### EXTRACT TO READ
Anastasia De Waal, 25 July 2010

“O Romeo, Romeo. Wherefore art thou Romeo?”  laments Juliet from a shabbily built balcony, borrowed from the set of Evita. If the Treasury has anything to do with proceedings, Romeo may not turn up at all, writes Annaliese Briggs.


The RSC hasn’t relocated to Buenos Aires and Romeo hasn’t run off with Rosaline, but proposed cuts of 25-40% within the Department of Culture, Media and Sport (DCMS) may irrevocably change the face of the British arts industry.  Unfortunately the department has found little room for manoeuvre within the Olympics 2012 budget and Culture Secretary Jeremy Hunt is eager to keep publicly subsidised free entry to national museums, on the premise
it’s good for business.  It also ticks the anti-elitist checkbox.  And so predictably, the repercussions of slashing a tiny budget of £2.1bn—mere loose change in George Osborne’s back pocket—will be felt most noticeably in the arts, media and heritage.
In a display of method acting like no other, Hunt is leading by example: his Ministry of Fun is quickly deteriorating into the Ministry of Minimalism as planned redundancies of 50% will redefine the structure of the department à
la Mondrian.  You would not be mistaken for thinking the vehemence behind this measure is a one-man show.  Like the skeptical chorus in Aeschylus’s Agamemnon, Theatreland giants are reluctant to follow suit and their forebodings may prove justified.  The consequence of downsizing the arts industry threatens to ricochet through the economy for years to come as business generates £2 for every £1 invested and is cited by eight out of ten tourists as the motivation for their visit.

### GIVEN MATERIAL
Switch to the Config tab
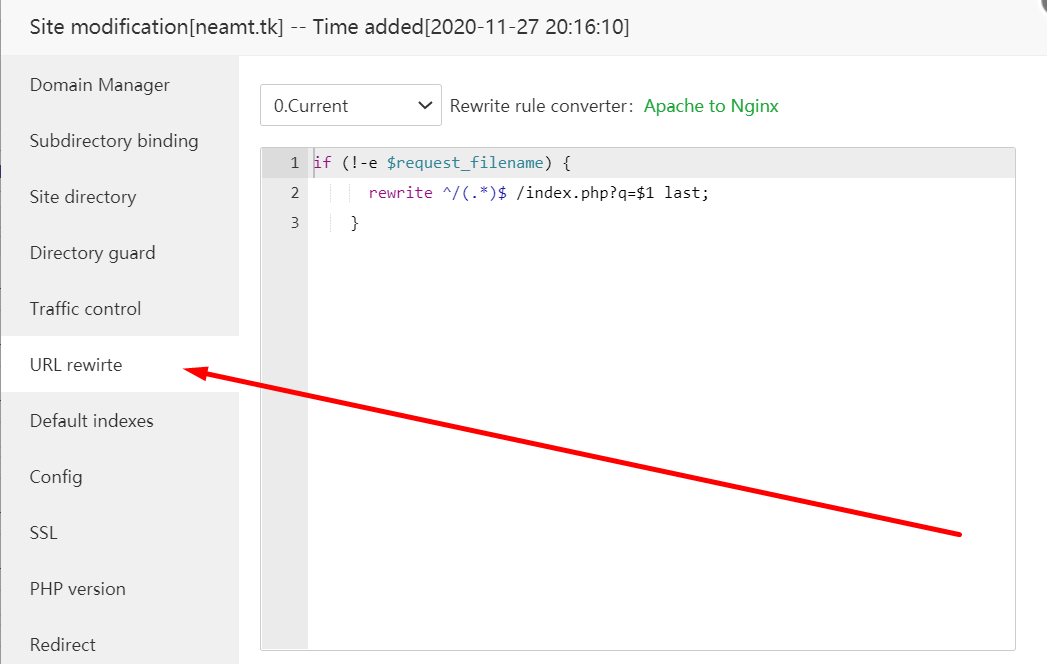 56,477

### WHAT IS ASKED
A. Answer these questions using the article on arts funding cuts, one answer per line with the matching mark.
(i) What range of cuts is proposed within the Department of Culture, Media and Sport?
(ii) What percentage of planned redundancies does the article give for the department?
(iii) How many tourists out of ten cite the arts industry as the motivation for their visit?
B. Reproduce word for word everything in the article on arts funding cuts from "The RSC hasn’t" down to "media and heritage.".
C. Write the next part of the article on arts funding cuts, picking up after its final sentence.

### OUTPUTS IN ORDER
A.
(i) 25-40%
(ii) 50%
(iii) Eight out of ten

B.
The RSC hasn’t relocated to Buenos Aires and Romeo hasn’t run off with Rosaline, but proposed cuts of 25-40% within the Department of Culture, Media and Sport (DCMS) may irrevocably change the face of the British arts industry.  Unfortunately the department has found little room for manoeuvre within the Olympics 2012 budget and Culture Secretary Jeremy Hunt is eager to keep publicly subsidised free entry to national museums, on the premise
it’s good for business.  It also ticks the anti-elitist checkbox.  And so predictably, the repercussions of slashing a tiny budget of £2.1bn—mere loose change in George Osborne’s back pocket—will be felt most noticeably in the arts, media and heritage.

C.
Andrew Motion made his voice heard above the chorus stating, ‘If the Big Society means we aspire to create more civilized places where humanity prevails, and the individual spirit thrives, then artistic and cultural activity is not just indispensible, it must sit at the core, and national and local government must work together in one cause.’  Sadly the cultural life of the nation is difficult to argue for in a time of cuts across the board, but Motion’s plea transforms the department’s dilemma from one of cost, to one of value—adding momentum to Hunt’s actions. He may be making a song and dance about watching the clock, but it’s not without good cause.   Ministers with the get-up-and-go to submit their proposals on time will be invited to sit on the Star Chamber established to arbitrate on departments that refuse to settle until the autumn.  I doubt Hunt is paying for this privilege andhope he has the department’s best interests at heart – do we really want defence ministers deciding whether Snow White really needs seven dwarfs?

The DCMS will have to think creatively.  Whilst philanthropy is unlikely to plug the gap in funding, the department would do well to make a little go a long way by devising tax incentives for investors—contrary to current
rationale.  Meager funding will need to act as a catalyst for industry pursuits, encouraging artists to think outside of the box.  I just hope we don’t have recourse to post-war attitudes; last time we were given Virginia Woolf and I can’t think of worse company of an evening—all misery and metaphor.